---------- DATA
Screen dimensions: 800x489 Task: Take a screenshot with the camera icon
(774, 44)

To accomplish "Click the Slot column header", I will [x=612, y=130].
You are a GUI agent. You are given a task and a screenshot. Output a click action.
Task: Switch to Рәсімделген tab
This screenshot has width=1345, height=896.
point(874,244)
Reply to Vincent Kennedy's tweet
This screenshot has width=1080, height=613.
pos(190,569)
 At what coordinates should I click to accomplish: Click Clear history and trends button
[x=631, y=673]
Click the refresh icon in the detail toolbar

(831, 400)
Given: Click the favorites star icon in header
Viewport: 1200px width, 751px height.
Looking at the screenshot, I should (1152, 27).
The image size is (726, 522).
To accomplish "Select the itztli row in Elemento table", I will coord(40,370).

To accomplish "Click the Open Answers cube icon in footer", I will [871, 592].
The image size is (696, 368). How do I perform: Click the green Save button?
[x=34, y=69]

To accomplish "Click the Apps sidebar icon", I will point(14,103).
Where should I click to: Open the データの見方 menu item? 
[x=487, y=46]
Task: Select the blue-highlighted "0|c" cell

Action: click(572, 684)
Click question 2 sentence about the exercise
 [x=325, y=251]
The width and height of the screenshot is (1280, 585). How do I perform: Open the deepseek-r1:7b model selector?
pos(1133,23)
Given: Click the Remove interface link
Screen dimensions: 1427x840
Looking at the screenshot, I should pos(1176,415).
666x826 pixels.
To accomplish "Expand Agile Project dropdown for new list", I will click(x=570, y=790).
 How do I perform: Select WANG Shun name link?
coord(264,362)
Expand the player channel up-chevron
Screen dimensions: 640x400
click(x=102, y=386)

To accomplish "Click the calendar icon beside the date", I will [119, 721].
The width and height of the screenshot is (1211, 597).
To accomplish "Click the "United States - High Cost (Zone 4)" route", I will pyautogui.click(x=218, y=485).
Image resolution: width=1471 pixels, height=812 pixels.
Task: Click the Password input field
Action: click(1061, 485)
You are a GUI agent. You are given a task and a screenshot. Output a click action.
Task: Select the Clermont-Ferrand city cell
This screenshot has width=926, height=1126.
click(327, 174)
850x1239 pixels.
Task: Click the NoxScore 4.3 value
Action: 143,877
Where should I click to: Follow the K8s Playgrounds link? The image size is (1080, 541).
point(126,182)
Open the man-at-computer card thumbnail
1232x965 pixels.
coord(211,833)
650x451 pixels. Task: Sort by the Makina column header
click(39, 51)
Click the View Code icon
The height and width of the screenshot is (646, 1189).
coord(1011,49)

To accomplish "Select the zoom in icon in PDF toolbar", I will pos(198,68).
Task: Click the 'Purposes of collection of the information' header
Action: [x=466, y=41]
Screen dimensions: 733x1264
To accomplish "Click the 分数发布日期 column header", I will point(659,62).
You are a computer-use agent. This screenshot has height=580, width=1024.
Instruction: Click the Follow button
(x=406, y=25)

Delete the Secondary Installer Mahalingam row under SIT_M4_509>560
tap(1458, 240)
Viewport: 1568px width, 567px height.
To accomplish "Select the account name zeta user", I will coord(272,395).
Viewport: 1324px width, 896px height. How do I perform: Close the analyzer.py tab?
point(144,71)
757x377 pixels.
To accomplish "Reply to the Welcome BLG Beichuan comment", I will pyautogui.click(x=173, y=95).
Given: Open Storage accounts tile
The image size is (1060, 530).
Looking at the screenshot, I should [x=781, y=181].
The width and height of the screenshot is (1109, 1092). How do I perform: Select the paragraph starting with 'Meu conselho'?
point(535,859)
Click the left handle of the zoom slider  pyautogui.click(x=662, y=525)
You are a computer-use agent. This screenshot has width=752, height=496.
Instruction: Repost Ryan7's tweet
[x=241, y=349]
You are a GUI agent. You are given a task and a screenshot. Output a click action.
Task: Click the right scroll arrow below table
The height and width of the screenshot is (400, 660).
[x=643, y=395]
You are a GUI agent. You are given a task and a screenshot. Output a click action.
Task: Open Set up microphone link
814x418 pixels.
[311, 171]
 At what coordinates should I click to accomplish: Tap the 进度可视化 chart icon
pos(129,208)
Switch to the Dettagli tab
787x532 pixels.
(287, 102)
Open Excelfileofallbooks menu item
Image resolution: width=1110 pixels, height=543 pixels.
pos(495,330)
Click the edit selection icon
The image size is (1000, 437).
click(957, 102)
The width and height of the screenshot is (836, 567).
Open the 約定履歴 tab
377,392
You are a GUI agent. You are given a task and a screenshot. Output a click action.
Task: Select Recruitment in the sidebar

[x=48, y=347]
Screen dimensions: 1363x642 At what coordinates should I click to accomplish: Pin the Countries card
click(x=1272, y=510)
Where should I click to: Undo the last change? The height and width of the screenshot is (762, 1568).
--------------------
TASK DETAILS: Could you reproduce every record exactly as it appears?

FINISHED TASK:
Screen dimensions: 800x489 Task: Take a screenshot with the camera icon
(774, 44)

To accomplish "Click the Slot column header", I will [x=612, y=130].
You are a GUI agent. You are given a task and a screenshot. Output a click action.
Task: Switch to Рәсімделген tab
This screenshot has width=1345, height=896.
point(874,244)
Reply to Vincent Kennedy's tweet
This screenshot has width=1080, height=613.
pos(190,569)
 At what coordinates should I click to accomplish: Click Clear history and trends button
[x=631, y=673]
Click the refresh icon in the detail toolbar

(831, 400)
Given: Click the favorites star icon in header
Viewport: 1200px width, 751px height.
Looking at the screenshot, I should (1152, 27).
The image size is (726, 522).
To accomplish "Select the itztli row in Elemento table", I will coord(40,370).

To accomplish "Click the Open Answers cube icon in footer", I will [871, 592].
The image size is (696, 368). How do I perform: Click the green Save button?
[x=34, y=69]

To accomplish "Click the Apps sidebar icon", I will point(14,103).
Where should I click to: Open the データの見方 menu item? 
[x=487, y=46]
Task: Select the blue-highlighted "0|c" cell

Action: click(572, 684)
Click question 2 sentence about the exercise
 [x=325, y=251]
The width and height of the screenshot is (1280, 585). How do I perform: Open the deepseek-r1:7b model selector?
pos(1133,23)
Given: Click the Remove interface link
Screen dimensions: 1427x840
Looking at the screenshot, I should pos(1176,415).
666x826 pixels.
To accomplish "Expand Agile Project dropdown for new list", I will click(x=570, y=790).
 How do I perform: Select WANG Shun name link?
coord(264,362)
Expand the player channel up-chevron
Screen dimensions: 640x400
click(x=102, y=386)

To accomplish "Click the calendar icon beside the date", I will [119, 721].
The width and height of the screenshot is (1211, 597).
To accomplish "Click the "United States - High Cost (Zone 4)" route", I will pyautogui.click(x=218, y=485).
Image resolution: width=1471 pixels, height=812 pixels.
Task: Click the Password input field
Action: click(1061, 485)
You are a GUI agent. You are given a task and a screenshot. Output a click action.
Task: Select the Clermont-Ferrand city cell
This screenshot has width=926, height=1126.
click(327, 174)
850x1239 pixels.
Task: Click the NoxScore 4.3 value
Action: 143,877
Where should I click to: Follow the K8s Playgrounds link? The image size is (1080, 541).
point(126,182)
Open the man-at-computer card thumbnail
1232x965 pixels.
coord(211,833)
650x451 pixels. Task: Sort by the Makina column header
click(39, 51)
Click the View Code icon
The height and width of the screenshot is (646, 1189).
coord(1011,49)

To accomplish "Select the zoom in icon in PDF toolbar", I will pos(198,68).
Task: Click the 'Purposes of collection of the information' header
Action: [x=466, y=41]
Screen dimensions: 733x1264
To accomplish "Click the 分数发布日期 column header", I will point(659,62).
You are a computer-use agent. This screenshot has height=580, width=1024.
Instruction: Click the Follow button
(x=406, y=25)

Delete the Secondary Installer Mahalingam row under SIT_M4_509>560
tap(1458, 240)
Viewport: 1568px width, 567px height.
To accomplish "Select the account name zeta user", I will coord(272,395).
Viewport: 1324px width, 896px height. How do I perform: Close the analyzer.py tab?
point(144,71)
757x377 pixels.
To accomplish "Reply to the Welcome BLG Beichuan comment", I will pyautogui.click(x=173, y=95).
Given: Open Storage accounts tile
The image size is (1060, 530).
Looking at the screenshot, I should [x=781, y=181].
The width and height of the screenshot is (1109, 1092). How do I perform: Select the paragraph starting with 'Meu conselho'?
point(535,859)
Click the left handle of the zoom slider  pyautogui.click(x=662, y=525)
You are a computer-use agent. This screenshot has width=752, height=496.
Instruction: Repost Ryan7's tweet
[x=241, y=349]
You are a GUI agent. You are given a task and a screenshot. Output a click action.
Task: Click the right scroll arrow below table
The height and width of the screenshot is (400, 660).
[x=643, y=395]
You are a GUI agent. You are given a task and a screenshot. Output a click action.
Task: Open Set up microphone link
814x418 pixels.
[311, 171]
 At what coordinates should I click to accomplish: Tap the 进度可视化 chart icon
pos(129,208)
Switch to the Dettagli tab
787x532 pixels.
(287, 102)
Open Excelfileofallbooks menu item
Image resolution: width=1110 pixels, height=543 pixels.
pos(495,330)
Click the edit selection icon
The image size is (1000, 437).
click(957, 102)
The width and height of the screenshot is (836, 567).
Open the 約定履歴 tab
377,392
You are a GUI agent. You are given a task and a screenshot. Output a click action.
Task: Select Recruitment in the sidebar

[x=48, y=347]
Screen dimensions: 1363x642 At what coordinates should I click to accomplish: Pin the Countries card
click(x=1272, y=510)
Where should I click to: Undo the last change? The height and width of the screenshot is (762, 1568).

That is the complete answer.